DIRECTIONS: Write every line of the following listing exactly as it reads.
BEGIN
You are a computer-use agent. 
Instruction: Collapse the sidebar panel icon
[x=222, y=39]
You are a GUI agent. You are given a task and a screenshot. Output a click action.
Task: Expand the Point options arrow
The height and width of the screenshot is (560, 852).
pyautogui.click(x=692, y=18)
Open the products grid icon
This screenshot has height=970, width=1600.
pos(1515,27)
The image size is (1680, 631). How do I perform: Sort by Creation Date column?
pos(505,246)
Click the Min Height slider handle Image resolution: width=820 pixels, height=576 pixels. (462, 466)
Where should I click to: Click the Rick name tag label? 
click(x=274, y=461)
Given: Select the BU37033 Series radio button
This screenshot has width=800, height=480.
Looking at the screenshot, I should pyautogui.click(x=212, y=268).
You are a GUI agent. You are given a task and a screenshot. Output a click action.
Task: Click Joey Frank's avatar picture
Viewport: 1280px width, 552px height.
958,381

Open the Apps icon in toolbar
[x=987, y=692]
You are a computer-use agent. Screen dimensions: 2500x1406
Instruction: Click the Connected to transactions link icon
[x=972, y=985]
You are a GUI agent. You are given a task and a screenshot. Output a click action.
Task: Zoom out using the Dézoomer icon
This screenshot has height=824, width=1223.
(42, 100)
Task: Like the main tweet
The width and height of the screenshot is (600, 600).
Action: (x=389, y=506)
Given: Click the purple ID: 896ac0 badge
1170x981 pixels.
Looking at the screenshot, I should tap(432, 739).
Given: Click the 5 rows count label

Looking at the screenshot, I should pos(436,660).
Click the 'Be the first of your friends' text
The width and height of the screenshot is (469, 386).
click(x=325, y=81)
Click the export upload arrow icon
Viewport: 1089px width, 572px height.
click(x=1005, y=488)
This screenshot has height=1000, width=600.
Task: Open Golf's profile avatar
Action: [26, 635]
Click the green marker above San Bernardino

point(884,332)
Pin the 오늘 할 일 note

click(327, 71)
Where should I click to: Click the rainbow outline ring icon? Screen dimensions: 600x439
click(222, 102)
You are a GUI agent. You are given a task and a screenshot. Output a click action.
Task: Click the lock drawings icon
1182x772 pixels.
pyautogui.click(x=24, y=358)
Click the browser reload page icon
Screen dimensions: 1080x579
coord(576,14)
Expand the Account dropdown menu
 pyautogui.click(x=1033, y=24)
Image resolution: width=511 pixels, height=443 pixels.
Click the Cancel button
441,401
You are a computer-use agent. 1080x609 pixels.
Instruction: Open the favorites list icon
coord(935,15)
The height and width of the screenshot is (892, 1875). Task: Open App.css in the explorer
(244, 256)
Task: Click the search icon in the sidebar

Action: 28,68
END
TASK RESPONSE:
You are a computer-use agent. 
Instruction: Collapse the sidebar panel icon
[x=222, y=39]
You are a GUI agent. You are given a task and a screenshot. Output a click action.
Task: Expand the Point options arrow
The height and width of the screenshot is (560, 852).
pyautogui.click(x=692, y=18)
Open the products grid icon
This screenshot has height=970, width=1600.
pos(1515,27)
The image size is (1680, 631). How do I perform: Sort by Creation Date column?
pos(505,246)
Click the Min Height slider handle Image resolution: width=820 pixels, height=576 pixels. (462, 466)
Where should I click to: Click the Rick name tag label? 
click(x=274, y=461)
Given: Select the BU37033 Series radio button
This screenshot has width=800, height=480.
Looking at the screenshot, I should pyautogui.click(x=212, y=268).
You are a GUI agent. You are given a task and a screenshot. Output a click action.
Task: Click Joey Frank's avatar picture
Viewport: 1280px width, 552px height.
958,381

Open the Apps icon in toolbar
[x=987, y=692]
You are a computer-use agent. Screen dimensions: 2500x1406
Instruction: Click the Connected to transactions link icon
[x=972, y=985]
You are a GUI agent. You are given a task and a screenshot. Output a click action.
Task: Zoom out using the Dézoomer icon
This screenshot has height=824, width=1223.
(42, 100)
Task: Like the main tweet
The width and height of the screenshot is (600, 600).
Action: (x=389, y=506)
Given: Click the purple ID: 896ac0 badge
1170x981 pixels.
Looking at the screenshot, I should tap(432, 739).
Given: Click the 5 rows count label

Looking at the screenshot, I should pos(436,660).
Click the 'Be the first of your friends' text
The width and height of the screenshot is (469, 386).
click(x=325, y=81)
Click the export upload arrow icon
Viewport: 1089px width, 572px height.
click(x=1005, y=488)
This screenshot has height=1000, width=600.
Task: Open Golf's profile avatar
Action: [26, 635]
Click the green marker above San Bernardino

point(884,332)
Pin the 오늘 할 일 note

click(327, 71)
Where should I click to: Click the rainbow outline ring icon? Screen dimensions: 600x439
click(222, 102)
You are a GUI agent. You are given a task and a screenshot. Output a click action.
Task: Click the lock drawings icon
1182x772 pixels.
pyautogui.click(x=24, y=358)
Click the browser reload page icon
Screen dimensions: 1080x579
coord(576,14)
Expand the Account dropdown menu
 pyautogui.click(x=1033, y=24)
Image resolution: width=511 pixels, height=443 pixels.
Click the Cancel button
441,401
You are a computer-use agent. 1080x609 pixels.
Instruction: Open the favorites list icon
coord(935,15)
The height and width of the screenshot is (892, 1875). Task: Open App.css in the explorer
(244, 256)
Task: Click the search icon in the sidebar

Action: 28,68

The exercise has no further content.